Metal/semiconductor (M/S) heterojunctions play key role in the materials physics as well as electronic device applications. This is because of several interface-induced properties like formation of Schottky barrier height (SBH), Fermi level pinning, evolution of metal-induced gap states (MIGS) etc. The overall device performance crucially depends on the electronic structure as well as the geometry of the interface. The transition metal disilicides (MSi2) are essential parts of the silicon-based devices. MSi2/Si(111) (M = Ni, Co) systems serve as ideal lattice matched epitaxial M/S heterojunctions to investigate several interface-induced effects. Such a sharp and abrupt lattice matched interface provides an ideal rectifying junction for realization of MIGS and formation of SBH. Depending on the orientation of MSi2 overlayer with respect to the Si(111) substrate, two types of interfaces can be formed, viz. A-type and B-type. In the present work, we have used first principles density functional theory (DFT) based computational approach, to investigate structure-property relationships at the MSi2/Si(111) interface. Interestingly, the estimated p-type SBH are different for the apparently identical looking A- and B-type interfaces. Moreover, our findings on the evolution of MIGS and the estimates of work function are reported here.

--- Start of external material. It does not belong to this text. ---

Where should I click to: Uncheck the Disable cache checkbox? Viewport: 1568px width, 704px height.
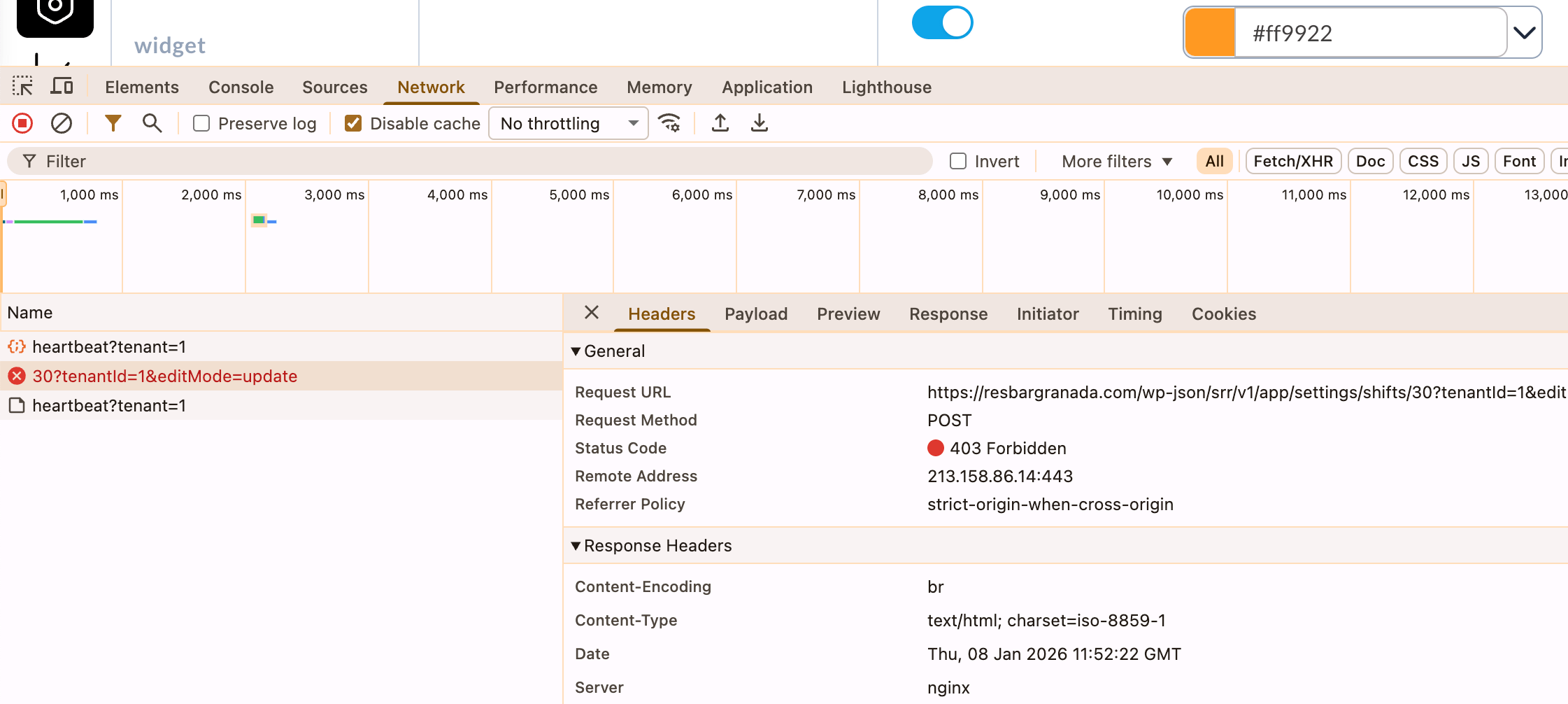pyautogui.click(x=353, y=124)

These results should have a strong bearing on silicon-based device applications. •The transition metal disilicides (MSi2) are important, overall device performance depends on the geometry and electronic structure of the interface.•MSi2/Si(111) (M = Ni, Co) systems serve as ideal heterojunctions to investigate interface-induced effects such as metal-induced gap states, formation of Schottky barrier .•Depending on the orientation of MSi2 overlayer, two types of interfaces can be formed, namely A-type and B-type.•Using first principles DFT approach, the interface properties of the 2D MSi2/Si(111) quantum heterostructures have been investigated.•Significant and recent attempts for the applications of this metal/semiconductor heterojunction is in the reconfigurable FET device.